RECORDED DATA:
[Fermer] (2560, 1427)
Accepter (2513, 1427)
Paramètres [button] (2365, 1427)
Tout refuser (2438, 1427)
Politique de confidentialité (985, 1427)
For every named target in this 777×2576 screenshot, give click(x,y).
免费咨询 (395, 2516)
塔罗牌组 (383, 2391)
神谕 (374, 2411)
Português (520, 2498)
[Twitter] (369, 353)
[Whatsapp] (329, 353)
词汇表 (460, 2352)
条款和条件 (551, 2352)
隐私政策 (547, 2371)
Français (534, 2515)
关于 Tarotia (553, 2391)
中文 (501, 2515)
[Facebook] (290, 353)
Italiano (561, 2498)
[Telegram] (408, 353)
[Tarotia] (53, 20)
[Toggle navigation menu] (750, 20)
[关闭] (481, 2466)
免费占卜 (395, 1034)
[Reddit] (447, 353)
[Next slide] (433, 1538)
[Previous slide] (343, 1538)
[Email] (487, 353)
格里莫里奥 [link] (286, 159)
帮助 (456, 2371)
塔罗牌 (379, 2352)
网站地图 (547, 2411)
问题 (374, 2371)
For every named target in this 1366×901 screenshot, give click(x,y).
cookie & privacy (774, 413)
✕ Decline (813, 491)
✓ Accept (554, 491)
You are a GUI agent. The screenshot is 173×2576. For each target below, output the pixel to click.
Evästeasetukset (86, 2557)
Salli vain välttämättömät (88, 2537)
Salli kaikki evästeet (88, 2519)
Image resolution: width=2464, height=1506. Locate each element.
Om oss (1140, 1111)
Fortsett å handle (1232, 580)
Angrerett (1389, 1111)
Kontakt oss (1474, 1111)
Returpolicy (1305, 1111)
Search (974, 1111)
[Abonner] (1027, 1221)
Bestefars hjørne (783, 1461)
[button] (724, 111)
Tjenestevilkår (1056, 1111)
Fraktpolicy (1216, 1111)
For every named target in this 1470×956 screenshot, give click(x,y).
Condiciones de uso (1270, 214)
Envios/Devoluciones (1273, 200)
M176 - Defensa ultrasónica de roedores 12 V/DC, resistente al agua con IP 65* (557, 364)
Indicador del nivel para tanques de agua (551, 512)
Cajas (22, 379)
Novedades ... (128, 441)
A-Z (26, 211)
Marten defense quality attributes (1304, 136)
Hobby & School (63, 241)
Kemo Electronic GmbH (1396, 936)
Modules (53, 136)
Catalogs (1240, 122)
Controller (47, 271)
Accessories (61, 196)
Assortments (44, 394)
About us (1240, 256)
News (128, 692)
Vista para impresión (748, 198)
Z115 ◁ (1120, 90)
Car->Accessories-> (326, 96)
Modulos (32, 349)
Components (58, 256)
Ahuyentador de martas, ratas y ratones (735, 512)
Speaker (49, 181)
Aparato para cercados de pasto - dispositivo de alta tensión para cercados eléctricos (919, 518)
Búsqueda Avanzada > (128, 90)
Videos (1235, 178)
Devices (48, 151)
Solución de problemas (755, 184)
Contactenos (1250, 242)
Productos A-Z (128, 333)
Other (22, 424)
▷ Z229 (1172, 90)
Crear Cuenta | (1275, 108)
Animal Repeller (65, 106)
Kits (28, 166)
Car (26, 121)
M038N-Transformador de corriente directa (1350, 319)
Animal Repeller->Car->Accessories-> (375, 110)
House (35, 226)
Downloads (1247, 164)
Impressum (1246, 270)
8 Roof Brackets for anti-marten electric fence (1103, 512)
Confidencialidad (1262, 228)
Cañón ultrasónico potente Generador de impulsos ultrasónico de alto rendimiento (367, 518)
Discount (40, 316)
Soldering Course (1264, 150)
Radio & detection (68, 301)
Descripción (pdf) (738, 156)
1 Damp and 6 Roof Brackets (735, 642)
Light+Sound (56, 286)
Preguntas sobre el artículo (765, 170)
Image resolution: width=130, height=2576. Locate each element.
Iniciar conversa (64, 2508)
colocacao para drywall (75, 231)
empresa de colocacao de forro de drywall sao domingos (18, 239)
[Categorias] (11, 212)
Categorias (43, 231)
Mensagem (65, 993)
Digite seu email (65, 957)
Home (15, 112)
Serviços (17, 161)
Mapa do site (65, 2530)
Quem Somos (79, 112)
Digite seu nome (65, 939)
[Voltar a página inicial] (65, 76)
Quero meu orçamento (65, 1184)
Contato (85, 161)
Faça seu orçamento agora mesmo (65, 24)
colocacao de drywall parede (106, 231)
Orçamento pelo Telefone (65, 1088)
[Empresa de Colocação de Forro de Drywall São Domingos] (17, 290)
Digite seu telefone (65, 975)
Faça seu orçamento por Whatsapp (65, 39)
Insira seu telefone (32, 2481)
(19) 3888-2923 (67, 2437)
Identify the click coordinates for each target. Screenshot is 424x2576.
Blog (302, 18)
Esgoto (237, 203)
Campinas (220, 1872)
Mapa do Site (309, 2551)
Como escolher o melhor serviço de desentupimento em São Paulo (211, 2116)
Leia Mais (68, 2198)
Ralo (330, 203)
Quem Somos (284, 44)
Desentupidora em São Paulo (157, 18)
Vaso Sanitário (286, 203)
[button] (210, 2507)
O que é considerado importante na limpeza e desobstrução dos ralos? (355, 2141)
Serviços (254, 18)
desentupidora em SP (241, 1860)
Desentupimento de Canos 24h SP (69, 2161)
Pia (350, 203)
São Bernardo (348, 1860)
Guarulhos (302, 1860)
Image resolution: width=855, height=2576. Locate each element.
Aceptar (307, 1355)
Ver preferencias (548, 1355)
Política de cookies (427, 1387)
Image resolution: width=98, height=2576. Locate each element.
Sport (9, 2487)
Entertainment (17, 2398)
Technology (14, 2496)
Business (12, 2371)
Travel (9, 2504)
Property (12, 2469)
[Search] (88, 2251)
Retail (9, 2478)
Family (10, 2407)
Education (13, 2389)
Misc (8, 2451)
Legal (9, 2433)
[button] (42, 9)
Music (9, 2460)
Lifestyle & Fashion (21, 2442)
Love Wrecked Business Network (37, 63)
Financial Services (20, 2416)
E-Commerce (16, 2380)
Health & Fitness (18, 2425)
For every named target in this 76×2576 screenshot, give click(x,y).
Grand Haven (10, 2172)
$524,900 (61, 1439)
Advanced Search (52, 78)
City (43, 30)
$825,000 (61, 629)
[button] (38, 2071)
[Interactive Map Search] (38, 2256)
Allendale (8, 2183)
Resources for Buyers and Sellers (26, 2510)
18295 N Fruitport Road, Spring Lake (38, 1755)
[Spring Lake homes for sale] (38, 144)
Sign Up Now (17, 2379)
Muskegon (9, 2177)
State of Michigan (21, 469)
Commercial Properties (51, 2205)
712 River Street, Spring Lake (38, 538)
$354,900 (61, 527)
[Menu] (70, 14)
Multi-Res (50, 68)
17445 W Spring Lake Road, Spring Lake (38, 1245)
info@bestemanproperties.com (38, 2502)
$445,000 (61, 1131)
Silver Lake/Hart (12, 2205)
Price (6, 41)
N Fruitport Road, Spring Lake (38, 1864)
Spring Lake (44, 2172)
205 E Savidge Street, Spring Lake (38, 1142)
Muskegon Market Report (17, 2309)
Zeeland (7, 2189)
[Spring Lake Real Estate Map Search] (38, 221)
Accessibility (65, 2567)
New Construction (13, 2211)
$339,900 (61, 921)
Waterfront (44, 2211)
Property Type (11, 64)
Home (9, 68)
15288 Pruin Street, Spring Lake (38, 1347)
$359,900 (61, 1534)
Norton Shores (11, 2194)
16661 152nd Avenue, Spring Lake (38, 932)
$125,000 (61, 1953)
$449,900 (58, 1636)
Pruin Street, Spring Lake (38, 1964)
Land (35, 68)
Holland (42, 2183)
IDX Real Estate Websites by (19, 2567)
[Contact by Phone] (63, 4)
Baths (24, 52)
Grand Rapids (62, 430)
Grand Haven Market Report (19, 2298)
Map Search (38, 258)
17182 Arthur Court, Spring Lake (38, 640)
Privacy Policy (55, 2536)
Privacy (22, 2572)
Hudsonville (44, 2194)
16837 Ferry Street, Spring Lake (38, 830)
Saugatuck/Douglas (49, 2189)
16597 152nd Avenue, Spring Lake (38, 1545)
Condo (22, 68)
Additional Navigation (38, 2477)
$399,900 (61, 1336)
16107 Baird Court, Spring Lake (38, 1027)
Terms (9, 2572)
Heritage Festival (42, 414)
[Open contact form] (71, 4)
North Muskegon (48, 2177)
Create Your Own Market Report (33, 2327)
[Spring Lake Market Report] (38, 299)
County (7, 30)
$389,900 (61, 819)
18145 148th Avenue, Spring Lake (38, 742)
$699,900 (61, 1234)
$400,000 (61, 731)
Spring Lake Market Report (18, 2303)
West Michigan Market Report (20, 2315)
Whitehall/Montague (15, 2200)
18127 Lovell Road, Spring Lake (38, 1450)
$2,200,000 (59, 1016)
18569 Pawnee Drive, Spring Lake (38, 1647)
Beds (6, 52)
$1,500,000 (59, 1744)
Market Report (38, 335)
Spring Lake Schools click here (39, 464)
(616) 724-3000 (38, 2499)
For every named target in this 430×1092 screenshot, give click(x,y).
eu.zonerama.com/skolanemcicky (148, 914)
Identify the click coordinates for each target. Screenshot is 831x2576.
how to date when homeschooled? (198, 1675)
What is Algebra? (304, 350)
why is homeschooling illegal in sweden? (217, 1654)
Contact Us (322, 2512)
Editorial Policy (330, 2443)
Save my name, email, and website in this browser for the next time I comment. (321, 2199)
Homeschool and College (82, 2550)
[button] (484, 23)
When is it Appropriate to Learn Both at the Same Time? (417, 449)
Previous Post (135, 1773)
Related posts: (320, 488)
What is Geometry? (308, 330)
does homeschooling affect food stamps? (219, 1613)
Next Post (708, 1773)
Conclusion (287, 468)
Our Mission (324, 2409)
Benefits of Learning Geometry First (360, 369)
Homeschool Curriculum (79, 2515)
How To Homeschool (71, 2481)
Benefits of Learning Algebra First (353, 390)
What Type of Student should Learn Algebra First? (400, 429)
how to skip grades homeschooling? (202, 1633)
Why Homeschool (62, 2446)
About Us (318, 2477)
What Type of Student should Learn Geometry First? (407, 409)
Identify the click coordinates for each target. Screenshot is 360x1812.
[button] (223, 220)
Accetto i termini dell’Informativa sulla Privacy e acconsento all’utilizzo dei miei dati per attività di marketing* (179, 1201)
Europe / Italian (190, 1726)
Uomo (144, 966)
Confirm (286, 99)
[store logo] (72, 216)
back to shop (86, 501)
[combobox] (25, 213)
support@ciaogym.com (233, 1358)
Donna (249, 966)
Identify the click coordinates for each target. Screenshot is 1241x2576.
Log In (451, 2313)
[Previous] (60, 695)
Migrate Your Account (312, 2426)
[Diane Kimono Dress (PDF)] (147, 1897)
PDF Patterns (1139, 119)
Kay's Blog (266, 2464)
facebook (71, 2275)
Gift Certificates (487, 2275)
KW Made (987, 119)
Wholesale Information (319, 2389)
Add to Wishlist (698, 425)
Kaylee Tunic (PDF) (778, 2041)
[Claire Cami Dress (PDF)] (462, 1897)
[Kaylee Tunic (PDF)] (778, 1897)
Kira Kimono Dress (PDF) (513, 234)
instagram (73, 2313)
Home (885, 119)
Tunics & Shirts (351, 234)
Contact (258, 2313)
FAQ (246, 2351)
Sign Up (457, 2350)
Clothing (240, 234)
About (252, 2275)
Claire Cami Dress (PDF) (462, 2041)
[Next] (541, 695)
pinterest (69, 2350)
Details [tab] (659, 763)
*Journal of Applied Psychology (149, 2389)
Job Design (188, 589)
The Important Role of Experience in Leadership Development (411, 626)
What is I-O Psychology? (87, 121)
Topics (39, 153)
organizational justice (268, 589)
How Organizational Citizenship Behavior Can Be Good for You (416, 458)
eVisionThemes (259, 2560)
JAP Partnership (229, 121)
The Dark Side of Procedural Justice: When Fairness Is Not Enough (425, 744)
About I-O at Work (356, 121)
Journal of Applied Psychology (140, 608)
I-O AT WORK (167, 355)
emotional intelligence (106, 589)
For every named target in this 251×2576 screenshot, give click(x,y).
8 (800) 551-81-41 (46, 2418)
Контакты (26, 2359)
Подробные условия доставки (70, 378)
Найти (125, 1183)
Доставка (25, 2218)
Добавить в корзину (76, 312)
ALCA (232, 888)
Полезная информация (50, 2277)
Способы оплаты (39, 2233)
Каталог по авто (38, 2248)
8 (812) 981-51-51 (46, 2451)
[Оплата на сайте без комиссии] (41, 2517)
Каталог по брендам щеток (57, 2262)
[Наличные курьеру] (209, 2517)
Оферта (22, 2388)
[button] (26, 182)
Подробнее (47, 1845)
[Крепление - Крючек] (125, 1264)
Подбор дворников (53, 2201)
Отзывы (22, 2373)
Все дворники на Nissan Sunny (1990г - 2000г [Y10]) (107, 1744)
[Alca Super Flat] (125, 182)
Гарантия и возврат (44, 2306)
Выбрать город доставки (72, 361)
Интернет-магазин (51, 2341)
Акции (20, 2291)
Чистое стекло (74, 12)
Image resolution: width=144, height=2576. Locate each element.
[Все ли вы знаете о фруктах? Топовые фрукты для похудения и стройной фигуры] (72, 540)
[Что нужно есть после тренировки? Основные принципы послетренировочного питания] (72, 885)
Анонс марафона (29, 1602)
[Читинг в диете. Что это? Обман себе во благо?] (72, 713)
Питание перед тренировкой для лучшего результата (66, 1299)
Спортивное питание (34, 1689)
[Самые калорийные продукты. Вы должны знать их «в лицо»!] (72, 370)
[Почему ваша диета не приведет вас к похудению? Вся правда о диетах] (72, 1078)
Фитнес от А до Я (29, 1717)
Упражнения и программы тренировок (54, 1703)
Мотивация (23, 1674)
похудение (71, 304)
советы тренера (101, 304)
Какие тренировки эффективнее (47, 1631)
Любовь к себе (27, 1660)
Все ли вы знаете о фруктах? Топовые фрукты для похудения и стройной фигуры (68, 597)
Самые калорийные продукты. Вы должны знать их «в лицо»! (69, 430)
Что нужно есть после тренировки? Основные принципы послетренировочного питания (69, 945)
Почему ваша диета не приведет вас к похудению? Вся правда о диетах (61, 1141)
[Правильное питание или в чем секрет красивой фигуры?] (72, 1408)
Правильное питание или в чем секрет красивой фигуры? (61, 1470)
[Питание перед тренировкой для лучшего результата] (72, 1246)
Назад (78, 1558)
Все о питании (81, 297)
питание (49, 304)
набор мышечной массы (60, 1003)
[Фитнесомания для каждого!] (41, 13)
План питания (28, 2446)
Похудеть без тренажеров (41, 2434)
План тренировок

WORK ORDER: Look through the entries above and quote exactly the lines from the line with "Image resolution: width=2464, height=1506." to the line with "A-Z (26, 211)", counting both of those lines.

EXERCISE RESPONSE:
Image resolution: width=2464, height=1506. Locate each element.
Om oss (1140, 1111)
Fortsett å handle (1232, 580)
Angrerett (1389, 1111)
Kontakt oss (1474, 1111)
Returpolicy (1305, 1111)
Search (974, 1111)
[Abonner] (1027, 1221)
Bestefars hjørne (783, 1461)
[button] (724, 111)
Tjenestevilkår (1056, 1111)
Fraktpolicy (1216, 1111)
For every named target in this 1470×956 screenshot, give click(x,y).
Condiciones de uso (1270, 214)
Envios/Devoluciones (1273, 200)
M176 - Defensa ultrasónica de roedores 12 V/DC, resistente al agua con IP 65* (557, 364)
Indicador del nivel para tanques de agua (551, 512)
Cajas (22, 379)
Novedades ... (128, 441)
A-Z (26, 211)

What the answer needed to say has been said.